# [待完成任务]
#1 改写关于 DGPs 的节选中从“除了上述典型的 DGPs 相关疾病，一些与”开始、到“相关的疾病由于是 DGPs 中最常见的形式，受到了较多的关注，科学家们开发了多种动物和人类模型来进行研究。”结束的部分，把其中的“科学家们”换成“研究人员”。
#2 根据关于 DGPs 的节选，双膦酸盐在 FKRP 小鼠模型中起了什么作用？
#3 接着关于 DGPs 的节选的最后一句往下续写。

# [文档节选]
:::::

除了上述典型的 DGPs 相关疾病，一些与 DGPs 相关的基因发生致病性变异时，还可能导致其他非肌肉营养不良的表型。例如，POMGNT1 基因变异除了与不同形式的 DGPs 有关外，还可能导致部分患者出现视网膜色素变性；B3GALNT2 基因缺陷在一名女孩中被发现与神经发育迟缓有关，但她并没有肌肉无力的症状；FKTN 基因缺陷则在一些家庭中导致了扩张型心肌病，患者的肢体带肌肉受累较轻，认知功能正常。

尽管对 DGPs 的分子病理生理学有了一定的了解，但目前仍然没有能够有效治愈这类疾病的方法。在众多研究中，与 FKRP 相关的疾病由于是 DGPs 中最常见的形式，受到了较多的关注，科学家们开发了多种动物和人类模型来进行研究。

在药物治疗方面，一些药物通过通用机制对 DGPs 产生了有益的影响。例如，皮质类固醇在治疗杜氏肌营养不良（DMD）中是一种标准的治疗方法，它通过强大的抗炎作用来控制患者的症状，延缓疾病的进展。在 FKRP 突变小鼠和 GMPPB 突变患者中，皮质类固醇都改善了肌肉病理状况。双膦酸盐通常用于增加骨质疏松患者的骨密度，对肌肉的作用有限，但在 FKRP 小鼠模型中，它能够显著增强皮质类固醇的治疗效果，提高肌肉功能和力量。选择性雌激素受体调节剂（SERMs）可以阻断雌激素受体（ERs），具有抗炎和抗纤维化的作用，长期使用能够显著改善 FKRP 缺陷小鼠的肌肉力量，以及心脏和呼吸功能。雷帕霉素是一种强效的免疫抑制剂，它能够抑制哺乳动物雷帕霉素靶蛋白（mTOR），而 mTOR 是调节骨骼肌质量的关键蛋白激酶。在肌肉营养不良的情况下，mTOR 信号通路会被激活，使用雷帕霉素可以减少纤维化、炎症和肌肉损伤，同时增加 FKTN 基因敲除小鼠的肌纤维大小。喷替酸能够结合并使金属离子（如钙和镁）失活，在 FKRP 突变的斑马鱼中，它减少了肌肉和心脏的病变。补充辅酶烟酰胺腺嘌呤二核苷酸（NAD⁺）可以增强 FKRP 斑马鱼模型的肌肉结构和功能。此外，一些小分子，如 4BPPNit，能够增加 α-DG 的糖基化，还有一些其他分子也在患者来源的成肌细胞中对 α-DG 糖基化起到了积极的调节作用。

:::::

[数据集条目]

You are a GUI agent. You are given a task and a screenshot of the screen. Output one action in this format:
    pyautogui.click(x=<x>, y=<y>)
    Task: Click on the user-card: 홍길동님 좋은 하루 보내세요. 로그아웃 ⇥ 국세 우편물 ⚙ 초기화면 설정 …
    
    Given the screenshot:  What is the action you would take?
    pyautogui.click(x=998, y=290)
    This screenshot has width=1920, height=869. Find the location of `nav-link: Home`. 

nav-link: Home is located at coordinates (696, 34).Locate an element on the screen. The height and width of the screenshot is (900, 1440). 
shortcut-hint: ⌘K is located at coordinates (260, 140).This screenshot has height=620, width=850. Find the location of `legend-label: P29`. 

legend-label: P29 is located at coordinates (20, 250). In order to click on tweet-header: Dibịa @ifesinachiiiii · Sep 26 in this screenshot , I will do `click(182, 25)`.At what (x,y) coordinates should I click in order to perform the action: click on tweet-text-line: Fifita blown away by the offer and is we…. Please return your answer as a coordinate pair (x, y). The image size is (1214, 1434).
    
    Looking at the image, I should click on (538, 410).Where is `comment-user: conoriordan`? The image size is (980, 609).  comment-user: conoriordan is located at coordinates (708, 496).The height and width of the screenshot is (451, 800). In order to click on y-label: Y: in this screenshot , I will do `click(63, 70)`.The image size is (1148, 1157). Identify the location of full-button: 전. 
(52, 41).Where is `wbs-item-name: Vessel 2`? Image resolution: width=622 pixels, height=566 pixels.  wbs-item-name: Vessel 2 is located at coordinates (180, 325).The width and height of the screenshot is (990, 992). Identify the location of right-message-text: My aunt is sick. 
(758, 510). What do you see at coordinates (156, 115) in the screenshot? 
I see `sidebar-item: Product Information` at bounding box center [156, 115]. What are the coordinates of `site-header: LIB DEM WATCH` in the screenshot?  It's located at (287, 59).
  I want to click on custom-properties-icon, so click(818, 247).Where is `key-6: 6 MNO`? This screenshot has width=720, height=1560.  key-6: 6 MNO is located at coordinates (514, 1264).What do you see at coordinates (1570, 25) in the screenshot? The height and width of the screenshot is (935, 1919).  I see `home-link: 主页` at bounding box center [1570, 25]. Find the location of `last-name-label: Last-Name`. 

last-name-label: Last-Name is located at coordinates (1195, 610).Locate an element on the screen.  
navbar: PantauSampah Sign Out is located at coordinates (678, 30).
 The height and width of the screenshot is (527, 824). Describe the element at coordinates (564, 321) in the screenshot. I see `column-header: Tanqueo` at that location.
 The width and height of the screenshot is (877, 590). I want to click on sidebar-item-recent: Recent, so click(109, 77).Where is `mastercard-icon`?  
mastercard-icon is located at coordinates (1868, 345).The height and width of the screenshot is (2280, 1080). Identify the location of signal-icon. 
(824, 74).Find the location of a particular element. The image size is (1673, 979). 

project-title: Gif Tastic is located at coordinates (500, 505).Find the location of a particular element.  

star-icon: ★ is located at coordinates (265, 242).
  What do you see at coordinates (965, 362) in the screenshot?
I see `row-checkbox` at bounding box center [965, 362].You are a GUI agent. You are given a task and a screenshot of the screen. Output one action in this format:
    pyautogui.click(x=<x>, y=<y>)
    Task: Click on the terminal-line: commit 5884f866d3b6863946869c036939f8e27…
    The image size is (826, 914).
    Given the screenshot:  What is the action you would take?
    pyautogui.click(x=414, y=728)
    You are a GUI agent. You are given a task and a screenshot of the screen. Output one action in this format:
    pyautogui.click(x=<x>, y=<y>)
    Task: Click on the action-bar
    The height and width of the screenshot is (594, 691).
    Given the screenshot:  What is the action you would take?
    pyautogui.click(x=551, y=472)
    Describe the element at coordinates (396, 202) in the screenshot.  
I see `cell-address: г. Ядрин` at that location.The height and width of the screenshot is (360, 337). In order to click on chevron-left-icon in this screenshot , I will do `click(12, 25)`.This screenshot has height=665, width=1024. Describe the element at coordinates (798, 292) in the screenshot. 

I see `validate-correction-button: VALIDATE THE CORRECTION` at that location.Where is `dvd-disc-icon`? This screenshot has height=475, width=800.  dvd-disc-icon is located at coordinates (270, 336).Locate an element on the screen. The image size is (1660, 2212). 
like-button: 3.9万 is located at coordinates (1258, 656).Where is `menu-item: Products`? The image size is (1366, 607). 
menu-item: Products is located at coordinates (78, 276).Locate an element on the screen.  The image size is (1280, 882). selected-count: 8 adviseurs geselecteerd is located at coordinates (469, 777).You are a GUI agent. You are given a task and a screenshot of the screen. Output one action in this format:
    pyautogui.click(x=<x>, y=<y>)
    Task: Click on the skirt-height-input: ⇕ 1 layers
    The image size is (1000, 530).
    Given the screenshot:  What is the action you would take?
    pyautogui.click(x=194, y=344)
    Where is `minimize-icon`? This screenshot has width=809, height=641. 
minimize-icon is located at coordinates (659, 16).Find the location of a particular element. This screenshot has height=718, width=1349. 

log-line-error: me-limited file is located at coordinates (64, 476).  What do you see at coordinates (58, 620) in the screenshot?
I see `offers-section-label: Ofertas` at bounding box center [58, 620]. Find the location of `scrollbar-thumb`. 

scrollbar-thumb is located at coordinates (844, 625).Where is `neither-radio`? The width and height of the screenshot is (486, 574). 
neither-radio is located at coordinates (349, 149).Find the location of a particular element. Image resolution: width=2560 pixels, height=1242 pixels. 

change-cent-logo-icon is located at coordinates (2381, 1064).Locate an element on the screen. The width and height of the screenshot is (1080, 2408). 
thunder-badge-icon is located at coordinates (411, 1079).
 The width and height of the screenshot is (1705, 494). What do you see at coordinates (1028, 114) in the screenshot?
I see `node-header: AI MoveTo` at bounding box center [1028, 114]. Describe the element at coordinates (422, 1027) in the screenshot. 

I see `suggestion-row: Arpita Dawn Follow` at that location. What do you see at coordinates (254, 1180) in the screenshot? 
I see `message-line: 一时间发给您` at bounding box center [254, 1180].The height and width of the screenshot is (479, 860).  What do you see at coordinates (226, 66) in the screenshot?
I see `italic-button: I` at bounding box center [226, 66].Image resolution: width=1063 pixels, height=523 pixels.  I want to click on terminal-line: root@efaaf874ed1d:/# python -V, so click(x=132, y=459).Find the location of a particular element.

:::::

# [依次作答]
#1
除了上述典型的 DGPs 相关疾病，一些与 DGPs 相关的基因发生致病性变异时，还可能导致其他非肌肉营养不良的表型。例如，POMGNT1 基因变异除了与不同形式的 DGPs 有关外，还可能导致部分患者出现视网膜色素变性；B3GALNT2 基因缺陷在一名女孩中被发现与神经发育迟缓有关，但她并没有肌肉无力的症状；FKTN 基因缺陷则在一些家庭中导致了扩张型心肌病，患者的肢体带肌肉受累较轻，认知功能正常。

尽管对 DGPs 的分子病理生理学有了一定的了解，但目前仍然没有能够有效治愈这类疾病的方法。在众多研究中，与 FKRP 相关的疾病由于是 DGPs 中最常见的形式，受到了较多的关注，研究人员开发了多种动物和人类模型来进行研究。

#2 它能显著增强皮质类固醇的治疗效果，提高肌肉功能和力量。

#3
针对不同类型的 DGPs，也开发了一些基于缺陷基因的特异性治疗策略。以福山型先天性肌营养不良（FCMD）为例，这是一种主要在日本出现的 DGPs 类型，它是由于 FKTN 基因的 3′非翻译区插入了一个 3-kb 的转座子，导致基因剪接异常。通过给予能够纠正这种剪接异常的反义核苷酸，可以恢复 FKTN 在小鼠模型和患者来源细胞中的正常功能。另外，由于 CDP-Rbo 是 FKTN 和 FKRP 的 RboP 供体底物，CRPPA 基因缺陷会抑制 FKTN 和 FKRP 将 RboP 转移到核心 M3 上。补充 Rbo 及其前体核糖（Rib）能够增强 CRPPA 以及 FKRP 在缺陷模型中的酶活性，而且这种效果与残余酶活性成正比。在人类 FKRP 突变的肌管中，NAD⁺还能增强 Rbo 和 Rib 的治疗效果。目前，针对 FKTN 变异患者的核糖醇（BBP-418）给药的 2 期（NCT04800874）和 3 期（NCT05775848）临床试验正在进行中，初步结果显示出了积极的疗效。

在基因和细胞治疗方面，由于 DGPs 是单基因疾病，基因治疗为其提供了一种潜在的有效治疗方法。通过病毒载体（AAV）递送功能性基因拷贝，在 FKRP、FKTN 和 LARGE1 缺陷的小鼠模型中都改善了疾病病理。例如，在子宫内将 FKTN 和 LARGE1 基因电穿孔到胎儿小鼠的大脑中，能够抑制 FKTN 和 LARGE1 突变小鼠的严重脑部畸形。目前，已经启动了两项 1 - 2 期临床试验（NCT05230459 和 NCT05224505），用于评估静脉注射携带功能性 FKRP 基因的腺相关病毒载体（AAV）在 FKRP 变异患者中的耐受性和有效性。

此外，一些研究发现，过表达某些基因可以补偿其他参与 α-DG 糖基化的基因的缺失。比如，LARGE1 过表达能够挽救与 POMT1、POMGNT1、FKTN 和 FKRP 变异相关的表型，为 DGP 治疗提供了一种通用的方法。不过，全身上调 LARGE1 在小鼠模型中会加重肌肉营养不良。过表达 CRPPA 和 B4GALNT2 也能够显著减轻 FKRP 突变小鼠的肌肉病理。利用 CRISPR-Cas9 技术对患者特异性诱导多能干细胞（iPS）进行基因校正，是一种有前景的自体细胞治疗方法。将鼠和人的肌源性祖细胞注射到 FKRP 突变小鼠模型中，也改善了其肌肉表型。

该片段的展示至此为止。